Robert Fitzroy 'Roy' Foster , publishing as R. F. Foster, is an Irish historian and academic. He was the Carroll Professor of Irish History from 1991 until 2016 at Hertford College, Oxford.

Early life

Foster was born on 16 January 1949 in Waterford, to two teachers: Betty Foster, a primary teacher, and 'Fef' Foster, a teacher of Irish. His father, Fef, was a native of Drung, a tiny hamlet and parish located between Cavan Town and Cootehill in County Cavan. Roy attended Newtown School in Waterford, a multi-denominational school that was founded as a Quaker school in the late 18th century. He won a scholarship to attend St. Andrew's School in Delaware for a year before reading history at Trinity College Dublin.

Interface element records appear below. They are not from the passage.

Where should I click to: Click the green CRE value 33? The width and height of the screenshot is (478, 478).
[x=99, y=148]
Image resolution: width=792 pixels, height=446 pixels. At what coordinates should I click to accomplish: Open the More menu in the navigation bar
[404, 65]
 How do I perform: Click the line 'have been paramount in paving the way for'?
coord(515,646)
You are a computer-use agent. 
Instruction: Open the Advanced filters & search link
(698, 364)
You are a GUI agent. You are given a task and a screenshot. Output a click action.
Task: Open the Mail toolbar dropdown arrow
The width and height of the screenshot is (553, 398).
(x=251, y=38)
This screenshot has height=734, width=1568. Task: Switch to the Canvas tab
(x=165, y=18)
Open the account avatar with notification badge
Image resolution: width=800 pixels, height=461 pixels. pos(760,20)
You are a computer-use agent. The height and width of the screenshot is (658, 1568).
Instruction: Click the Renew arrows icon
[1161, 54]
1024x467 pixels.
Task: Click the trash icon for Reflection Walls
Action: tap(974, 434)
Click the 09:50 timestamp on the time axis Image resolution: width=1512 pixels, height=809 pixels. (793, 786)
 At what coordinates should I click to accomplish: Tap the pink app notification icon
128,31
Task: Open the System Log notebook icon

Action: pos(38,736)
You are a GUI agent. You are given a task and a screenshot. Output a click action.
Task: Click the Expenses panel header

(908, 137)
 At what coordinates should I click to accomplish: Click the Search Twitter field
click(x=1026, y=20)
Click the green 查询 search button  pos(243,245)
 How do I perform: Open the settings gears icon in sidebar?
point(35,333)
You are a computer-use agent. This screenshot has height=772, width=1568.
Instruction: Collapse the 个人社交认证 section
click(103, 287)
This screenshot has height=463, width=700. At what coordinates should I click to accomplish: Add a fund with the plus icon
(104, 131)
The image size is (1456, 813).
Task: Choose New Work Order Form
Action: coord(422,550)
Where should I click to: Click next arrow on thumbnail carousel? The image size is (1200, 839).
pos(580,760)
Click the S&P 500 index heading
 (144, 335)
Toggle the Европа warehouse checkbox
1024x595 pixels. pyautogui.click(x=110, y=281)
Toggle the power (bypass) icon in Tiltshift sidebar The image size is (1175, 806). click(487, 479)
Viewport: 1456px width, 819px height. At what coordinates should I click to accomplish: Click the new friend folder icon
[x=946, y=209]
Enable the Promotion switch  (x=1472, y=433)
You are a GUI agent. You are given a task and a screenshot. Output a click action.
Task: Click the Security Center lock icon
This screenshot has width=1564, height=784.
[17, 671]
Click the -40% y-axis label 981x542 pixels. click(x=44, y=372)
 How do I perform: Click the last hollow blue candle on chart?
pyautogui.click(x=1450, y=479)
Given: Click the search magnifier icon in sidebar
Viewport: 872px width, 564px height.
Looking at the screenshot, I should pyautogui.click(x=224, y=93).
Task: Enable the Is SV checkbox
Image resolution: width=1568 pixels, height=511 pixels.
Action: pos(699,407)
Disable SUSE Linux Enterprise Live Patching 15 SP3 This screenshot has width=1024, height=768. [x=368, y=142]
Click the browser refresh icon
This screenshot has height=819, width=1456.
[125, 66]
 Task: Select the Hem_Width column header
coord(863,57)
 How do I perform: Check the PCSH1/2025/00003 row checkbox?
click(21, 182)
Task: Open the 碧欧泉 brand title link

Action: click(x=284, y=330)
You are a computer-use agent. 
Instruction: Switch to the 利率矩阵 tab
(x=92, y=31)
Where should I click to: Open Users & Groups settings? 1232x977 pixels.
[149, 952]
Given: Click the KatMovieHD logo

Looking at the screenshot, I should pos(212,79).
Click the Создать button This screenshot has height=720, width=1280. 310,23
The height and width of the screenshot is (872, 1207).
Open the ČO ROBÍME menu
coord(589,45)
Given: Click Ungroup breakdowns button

He was awarded an M.A. and PhD by Trinity College, where he was taught by T. W. Moody and F. S. L. Lyons, and was elected a scholar in History and Political Science in 1969.

Academic career

Prior to his appointment to the Carroll professorship, he was Professor of Modern British History at Birkbeck, University of London, University of London, and held visiting fellowships at St Antony's College, Oxford, the Institute for Advanced Study, Princeton, and Princeton University. Based in London as well as at Hertford College in Oxford, Foster visits Ireland frequently.
His work is generally published under the name R. F. Foster.
He has written early biographies of Charles Stewart Parnell and Lord Randolph Churchill, edited The Oxford History of Ireland, and written Modern Ireland: 1600–1972 and several books of essays. Foster produced a much-acclaimed two-part biography of W. B. Yeats, which was awarded the James Tait Black Memorial Prize, and collaborated with Fintan Cullen on a National Portrait Gallery exhibition, 'Conquering England: the Irish in Victorian London'. Seamus Deane wrote a review in The Irish Times of 27 September 2003 quoting W. B. Yeats as saying "My glory was that I had such friends". Deane then suggests Yeats was also lucky to have such a biographer as Foster.
In 2000 Foster was a Booker Prize judge.

Personal life

He has been married to the novelist and critic Aisling Foster since 1972 and they have two children.

Honours

In 1989, he was elected Fellow of the British Academy and in 2010 he was elected an Honorary Member of the Royal Irish Academy.
He is also an elected Fellow of the Royal Society of Literature, and a Fellow of the Royal Historical Society.
In 2015, he was awarded the British Academy Medal for his book Vivid Faces: The Revolutionary Generation in Ireland 1890–1923.